> **EXERCISE PROMPT**
Go to the line with "This screenshot has height=868, width=276." in the records below, then output it and each following line exactly, up to and including the line with "Task: Click the empty track of the purple bar". Skip pictures and add nothing.

━━ SUPPLIED RECORDS

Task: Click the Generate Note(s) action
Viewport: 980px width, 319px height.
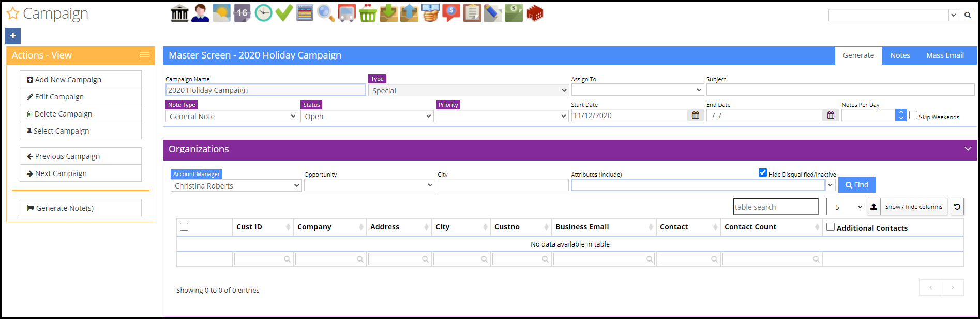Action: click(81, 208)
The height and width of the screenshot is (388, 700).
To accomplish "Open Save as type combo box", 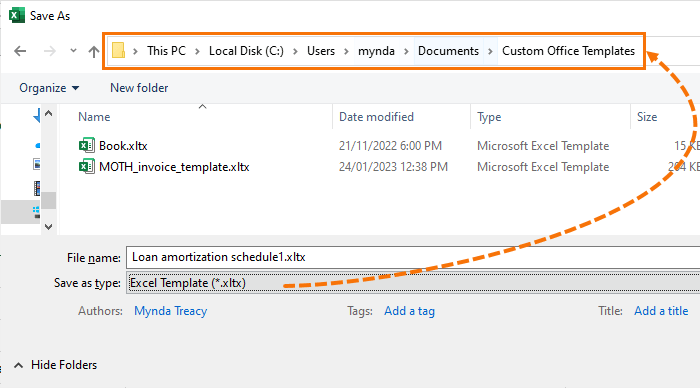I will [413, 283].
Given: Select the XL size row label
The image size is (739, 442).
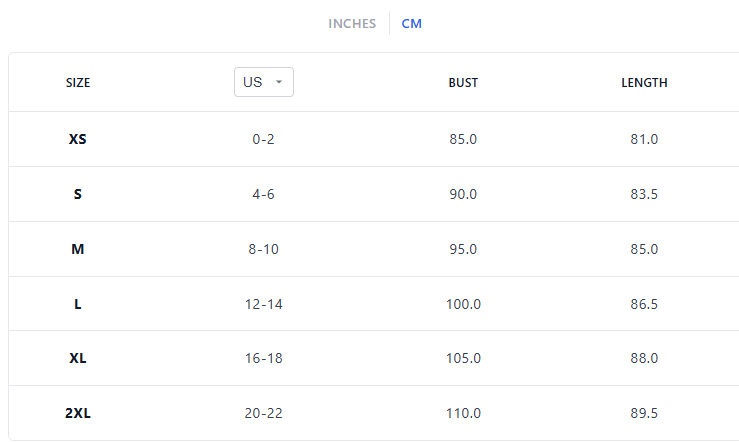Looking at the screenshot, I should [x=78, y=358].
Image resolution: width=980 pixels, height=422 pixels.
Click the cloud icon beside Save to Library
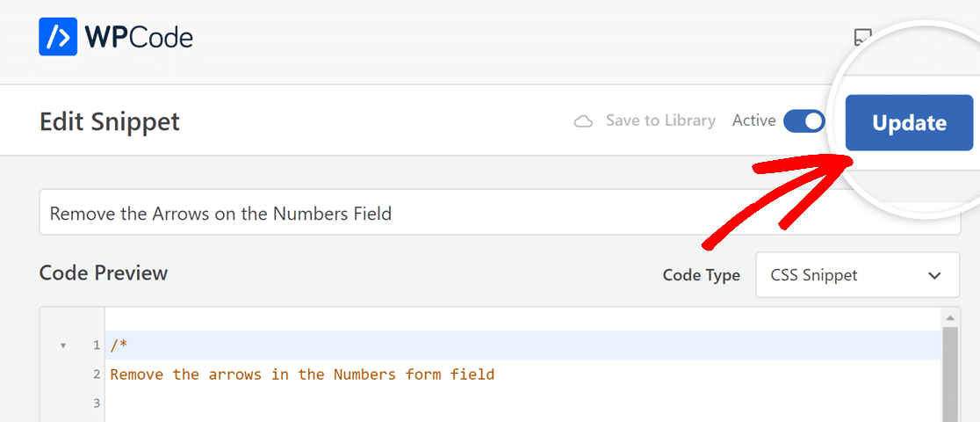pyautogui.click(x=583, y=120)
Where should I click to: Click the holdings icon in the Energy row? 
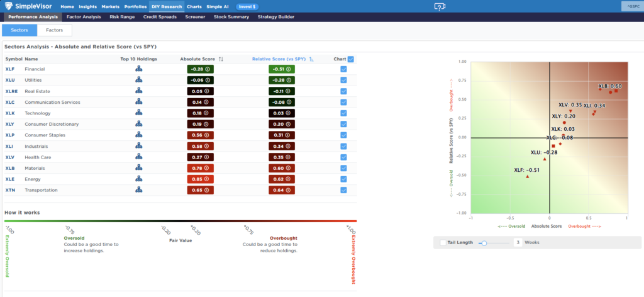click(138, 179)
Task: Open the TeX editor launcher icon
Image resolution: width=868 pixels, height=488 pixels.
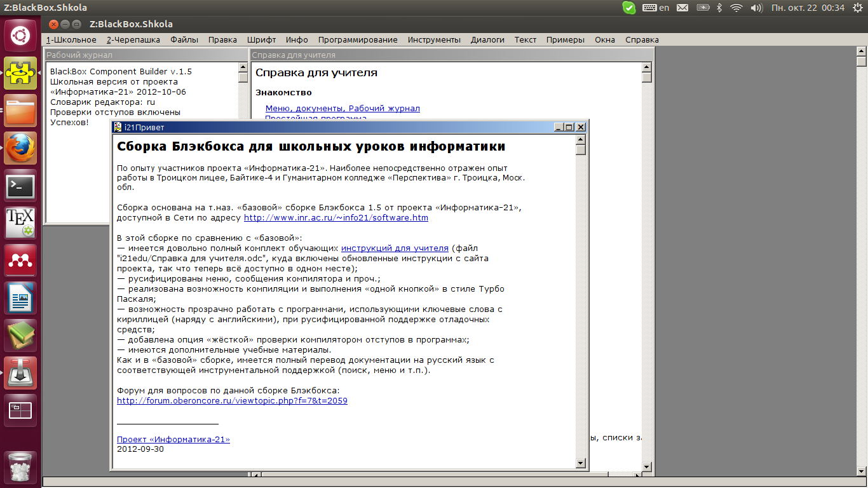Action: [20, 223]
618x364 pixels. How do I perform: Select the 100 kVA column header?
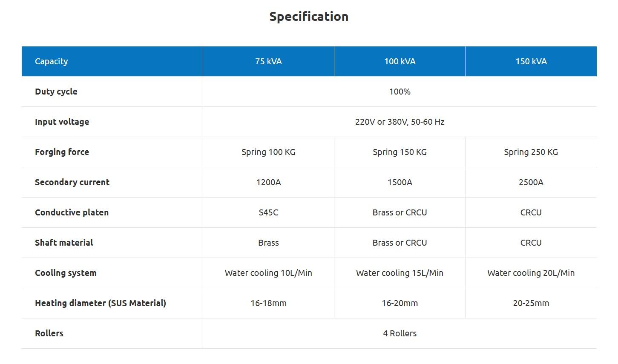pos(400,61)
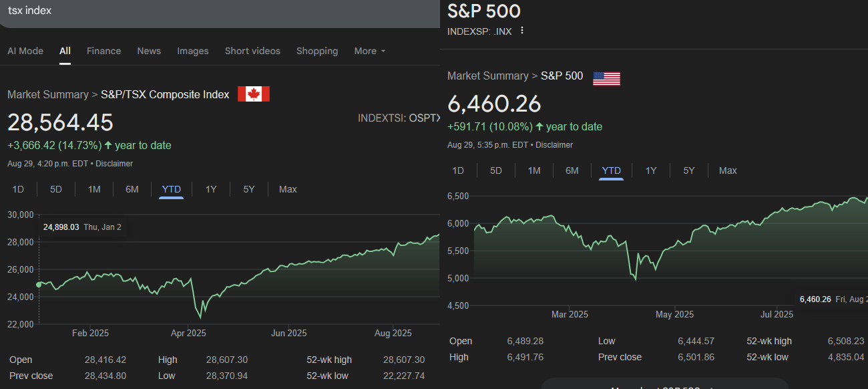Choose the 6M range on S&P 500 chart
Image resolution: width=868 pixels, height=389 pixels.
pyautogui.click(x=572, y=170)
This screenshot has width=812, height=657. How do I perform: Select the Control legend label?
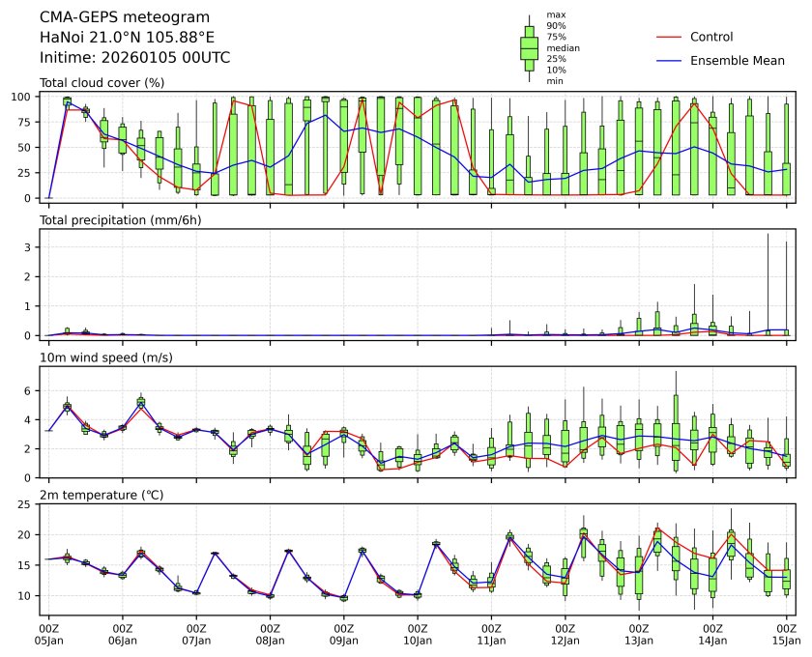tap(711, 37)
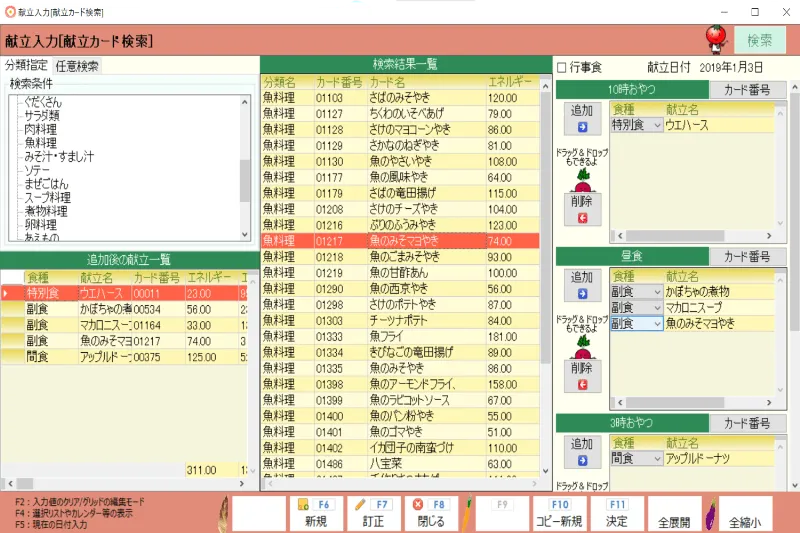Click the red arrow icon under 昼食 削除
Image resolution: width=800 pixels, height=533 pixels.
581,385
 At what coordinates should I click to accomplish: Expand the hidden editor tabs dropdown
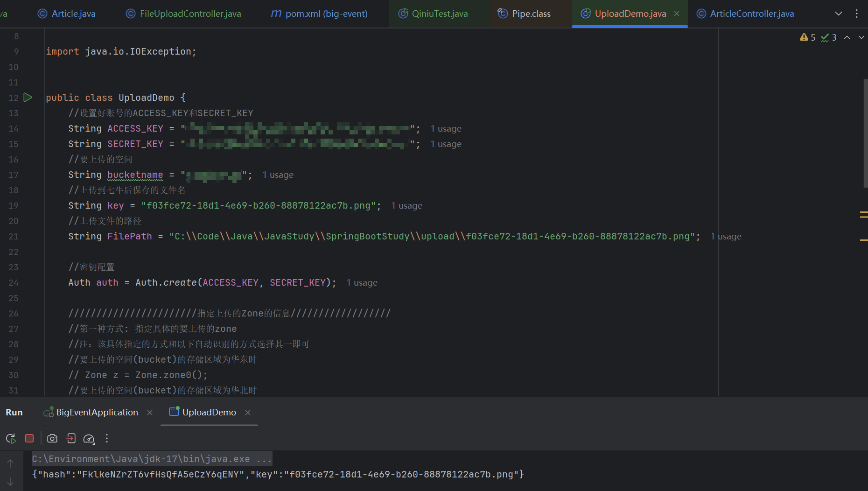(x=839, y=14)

━━━━
━━ SUPPLIED RECORDS

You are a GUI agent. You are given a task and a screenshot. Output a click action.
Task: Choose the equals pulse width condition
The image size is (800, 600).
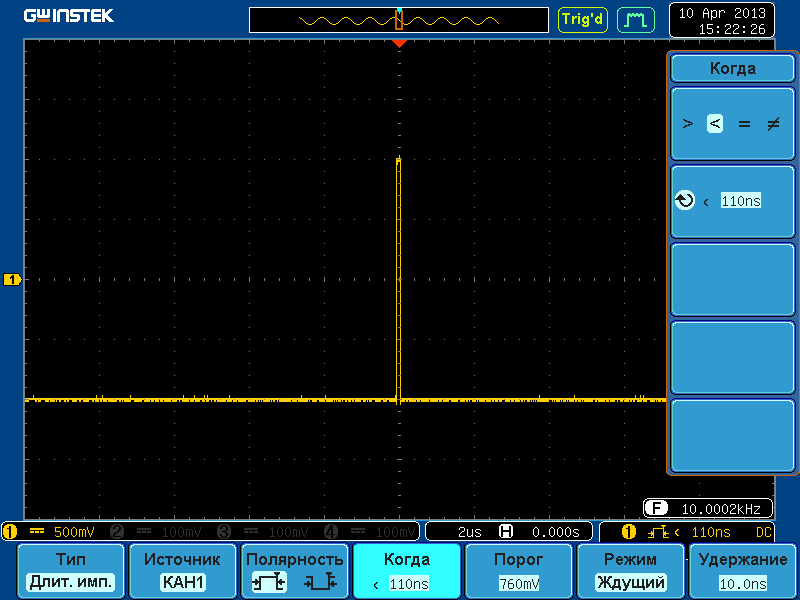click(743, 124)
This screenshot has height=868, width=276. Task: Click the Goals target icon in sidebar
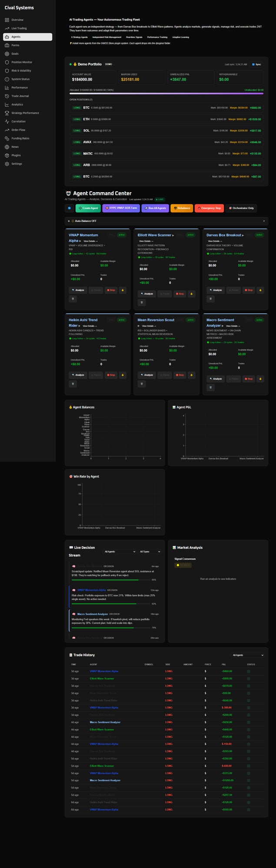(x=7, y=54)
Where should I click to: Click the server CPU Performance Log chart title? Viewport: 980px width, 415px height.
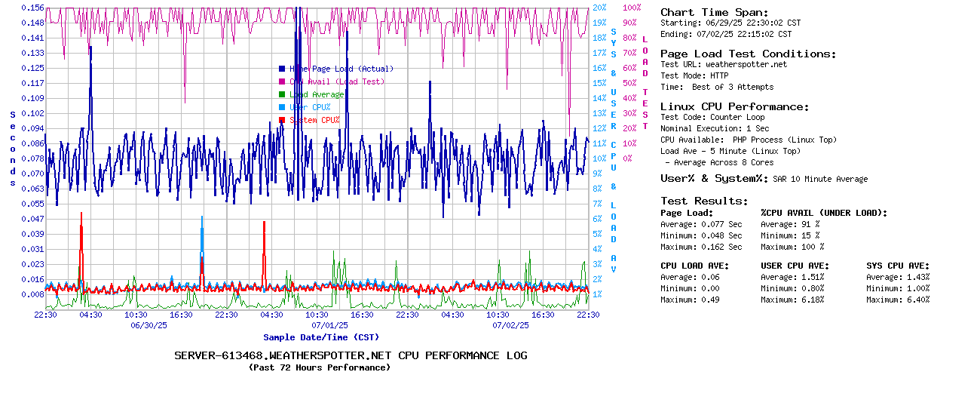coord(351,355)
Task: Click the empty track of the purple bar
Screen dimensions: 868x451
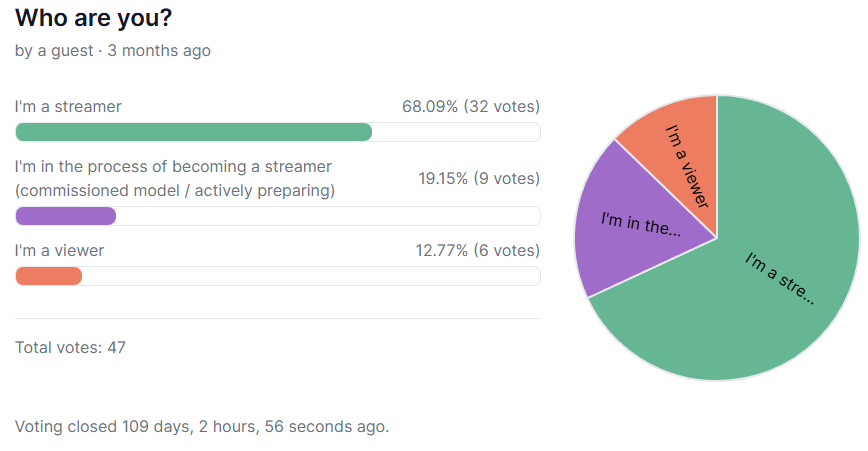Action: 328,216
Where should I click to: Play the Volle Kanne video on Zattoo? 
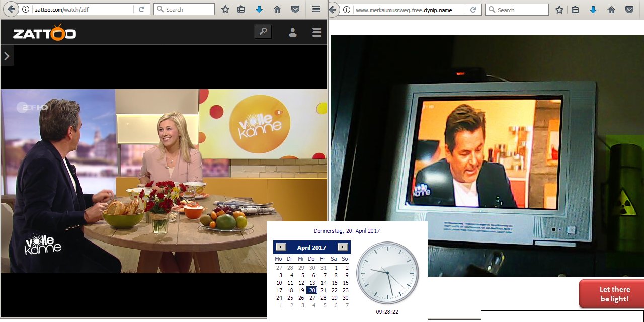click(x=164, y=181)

━━━━

> **YOUR SOLUTION**
This screenshot has height=868, width=276. Task: Click the Goals target icon in sidebar
(x=7, y=54)
Where should I click to: Click the server CPU Performance Log chart title? Viewport: 980px width, 415px height.
coord(351,355)
Task: Click the empty track of the purple bar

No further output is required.